Understanding Vitamin D

Vitamin D is actually a type of hormone and produced by our skin with the help of ultraviolet light. When we are exposed to sunlight, the ultraviolet rays strikes the 7-dehydrocholesterol molecule that’s converted to provitamin D. This nutrient is produced by the UV-B wavelength, at about 282nm. At this wavelength, the ultraviolet rays don’t penetrate transparent surface well.
So, we won’t get the full benefit if we are behind the window. Clothing is another thing that obstructs the UV-B from reaching our skin, so it is a good idea to wear the least clothes. Dark-skinned people block more ultraviolet ray, so they need to get exposed with sunlight longer to get the same benefit.
Understanding Vitamin D
Sunlight isn’t enough; we also need to eat good food to increase the production of vitamin D. These include fortified milk, phytoplankton, mushroom, algae, dark green vegetables, butter, egg yolk, liver, mackerel, tuna, salmon, sardines and cod liver oil. It should be noted that older people have less ability to produce vitamin D in their skin. This is because they already experience declines in kidney and liver functions.

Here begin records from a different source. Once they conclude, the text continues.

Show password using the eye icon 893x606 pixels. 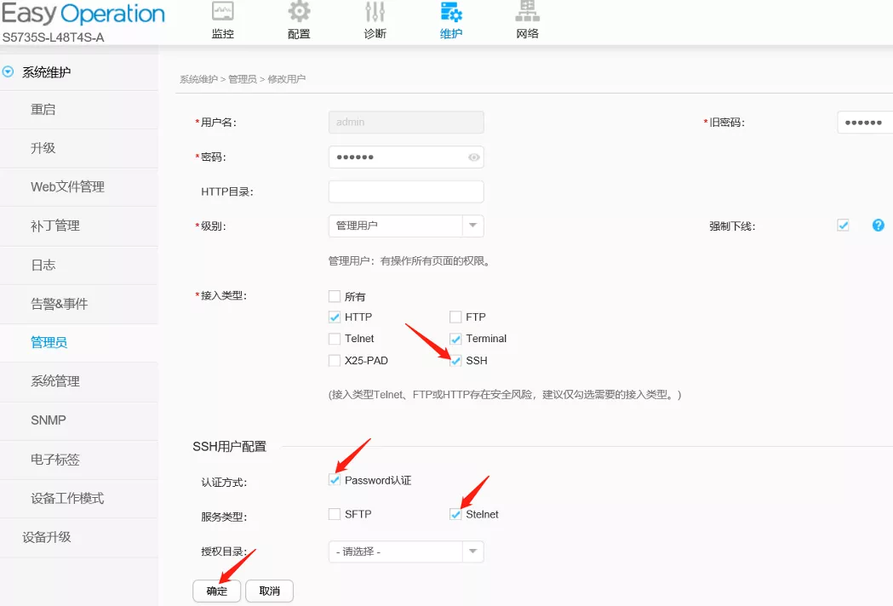coord(474,157)
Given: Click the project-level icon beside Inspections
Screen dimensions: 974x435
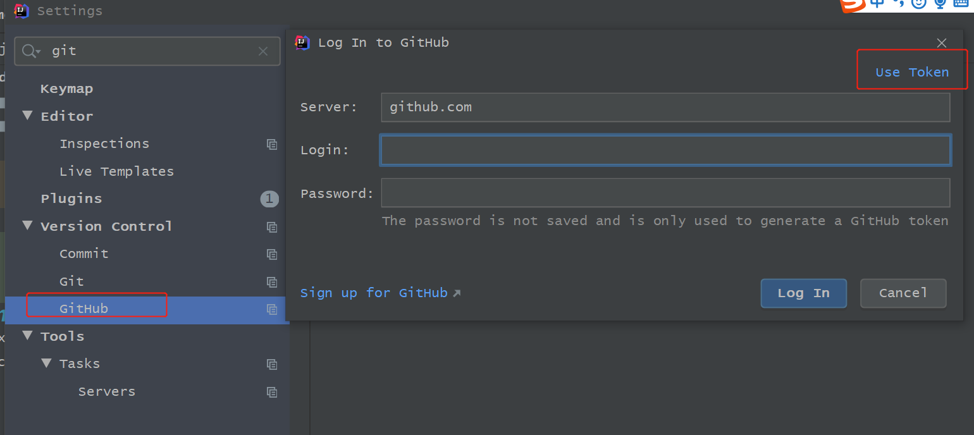Looking at the screenshot, I should click(x=272, y=144).
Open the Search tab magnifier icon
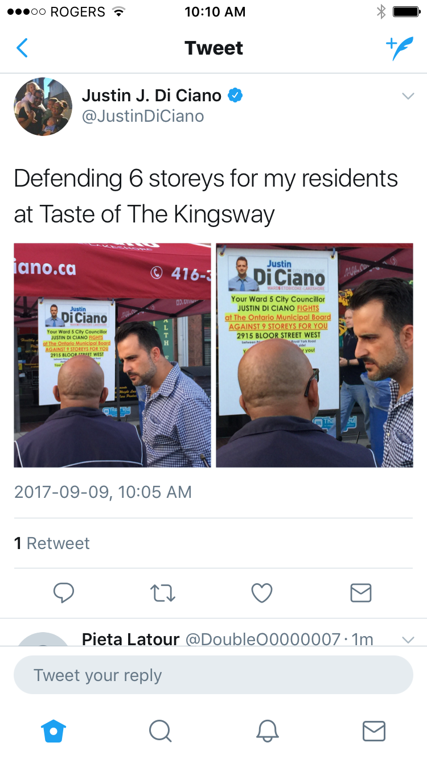Image resolution: width=427 pixels, height=759 pixels. click(160, 731)
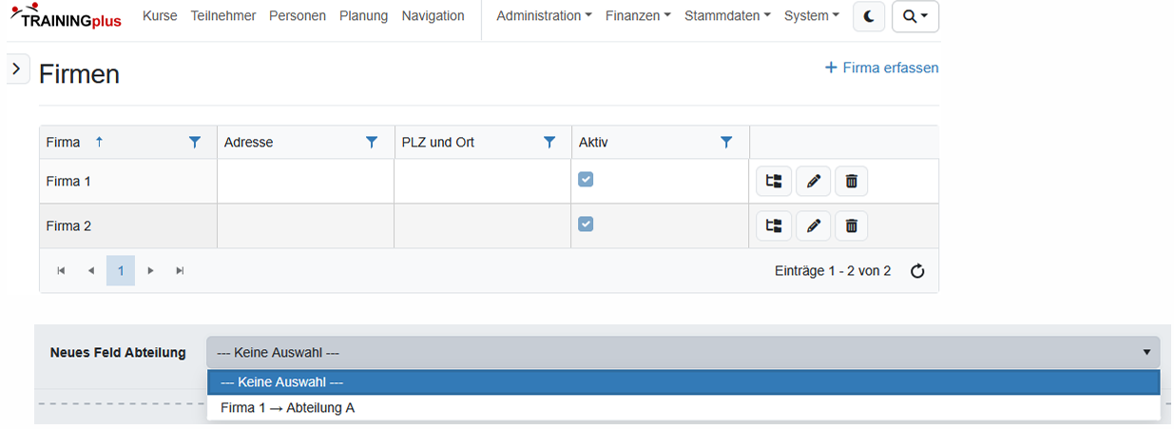Open the Kurse menu item
The image size is (1174, 429).
[160, 16]
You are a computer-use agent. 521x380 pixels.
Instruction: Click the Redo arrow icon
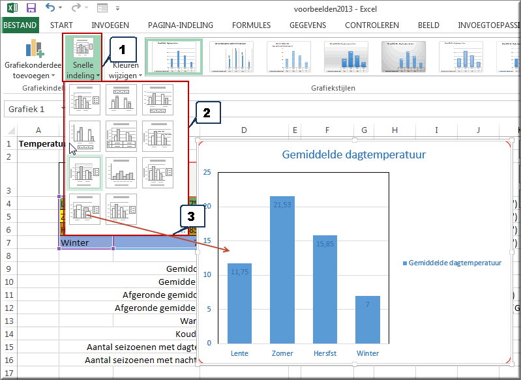[76, 8]
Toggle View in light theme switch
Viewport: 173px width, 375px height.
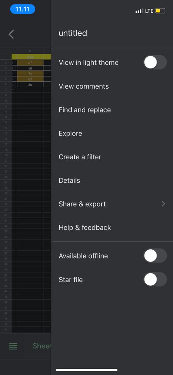[155, 62]
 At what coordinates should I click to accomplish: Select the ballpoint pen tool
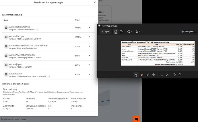137,74
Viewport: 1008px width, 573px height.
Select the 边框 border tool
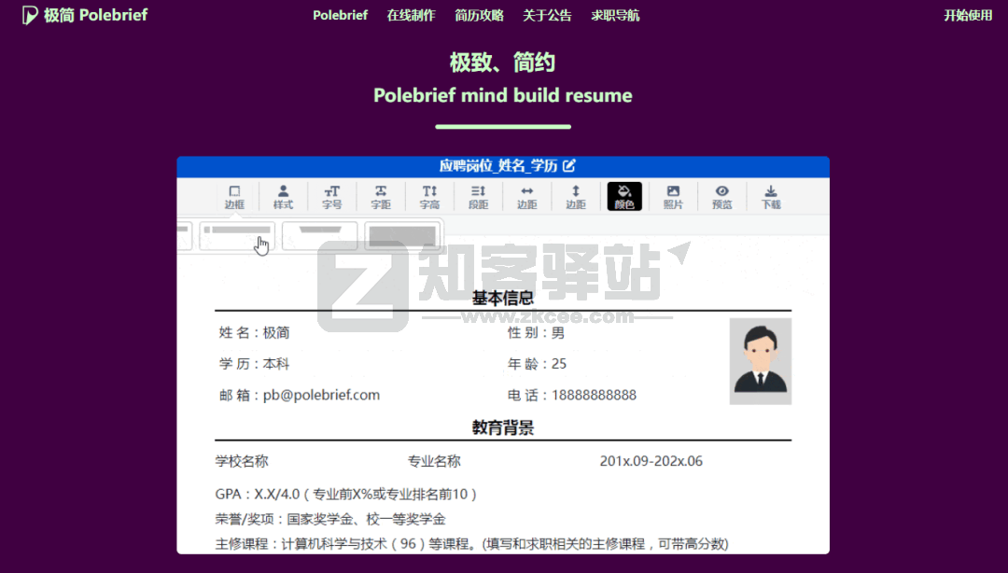click(x=235, y=196)
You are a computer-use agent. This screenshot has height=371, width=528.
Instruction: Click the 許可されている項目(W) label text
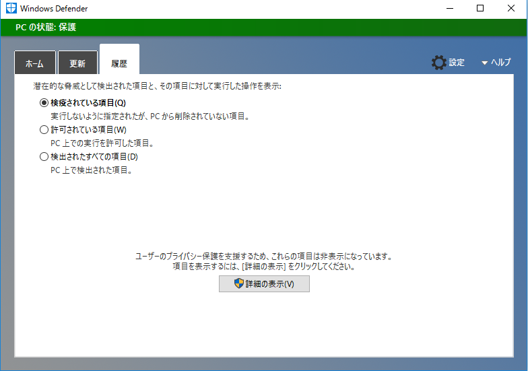pos(88,130)
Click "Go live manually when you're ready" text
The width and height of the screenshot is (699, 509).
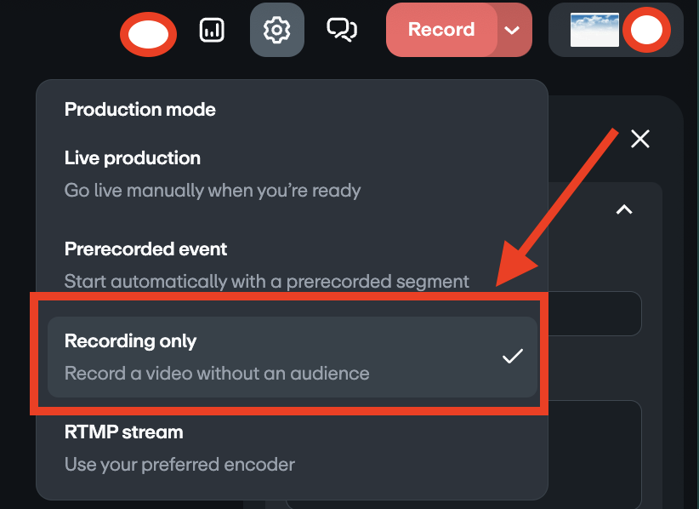click(213, 191)
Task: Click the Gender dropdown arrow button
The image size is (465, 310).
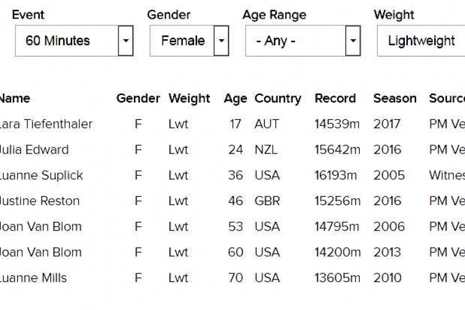Action: [221, 41]

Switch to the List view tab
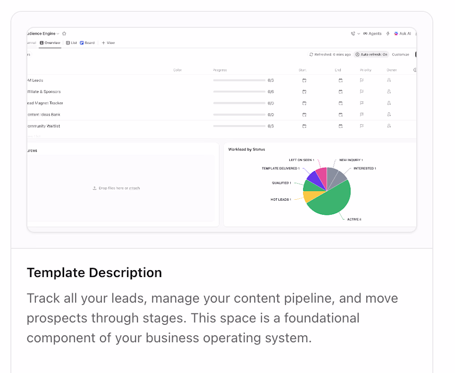(71, 43)
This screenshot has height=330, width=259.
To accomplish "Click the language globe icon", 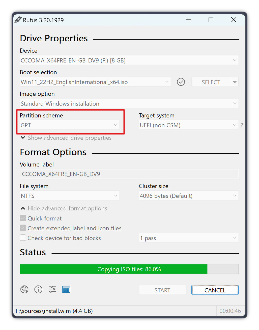I will pyautogui.click(x=24, y=289).
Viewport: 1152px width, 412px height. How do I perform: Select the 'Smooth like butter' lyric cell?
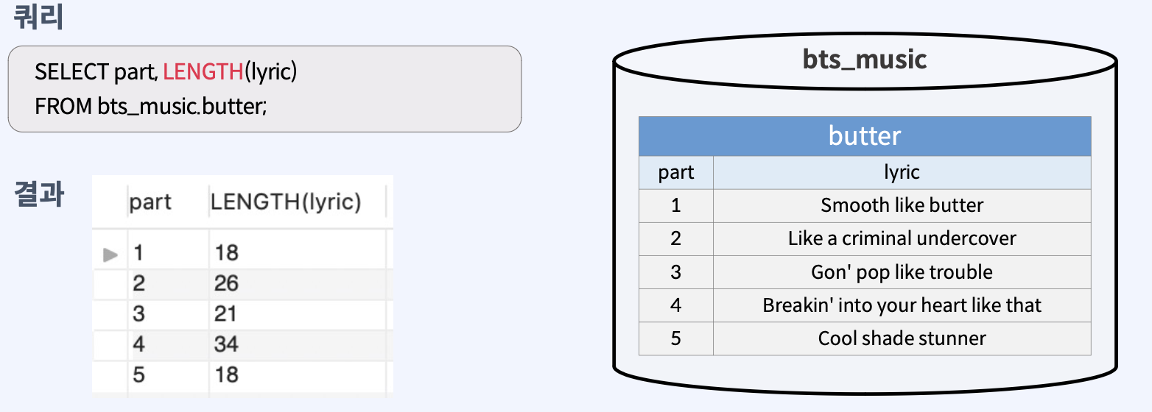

Older people also have poorer digestive efficiency and this causes worse absorption. People with more severe malabsorption problems, kidney diseases and issues with their pancreas and liver could also have vitamin D deficiency. Vitamin D is a fat soluble substance and it requires precholesterol. Alternatively, we can use artificial light to produce enough vitamin D in our skin. Some tanning equipments can be used if they have enough UV-B ratio.
To meet our vitamin D needs, we should be exposed with at least 15 minutes of sunlight before midday, 3 times a week. Unfortunately, pregnant and nursing mothers may not get enough sun; but vitamin D is important for their infants. Babies who have mothers with adequate vitamin D could have stronger bones and other positive health parameters.
Vitamin D is one of the most important hormones and it affects the absorption of phosphorus and calcium in our intestinal tracts. In reality, vitamin D doesn’t only affect calcium absorption. It also affects paracrine and autocrine cellular functions; as well as cell growth. We will also have improved muscle coordination and strength. People who have enough vitamin D could get enhanced energy metabolism and immunity.
Vitamin D is also important for babies, because it can affect brain development. In general, many biochemistry, physiology and anatomy aspects are influenced by vitamin D. We shouldn’t ignore Mother Nature, because we will pay the price. Human is designed as an outdoor creature and our skin should be exposed to sun, at least 10 minutes each day.
People with vitamin D deficiency could have immune suppression, increased infection, psoriasis, rickets, blood clotting abnormalities, thyroid dysfunctions, deafness, osteoporosis, osteomalacia, kidney diseases, vision loss, insomnia, chronic fatigue, muscle pain and liver disease.
Many people are concerned about the risk of skin cancer if they are exposed to sun. In general, bad things won’t happen as long as we don’t get sunburned. Sunburn is the first indication of excessive exposure to sunlight and if we are prudent enough to avoid it; it is unlikely for sun to cause cancer.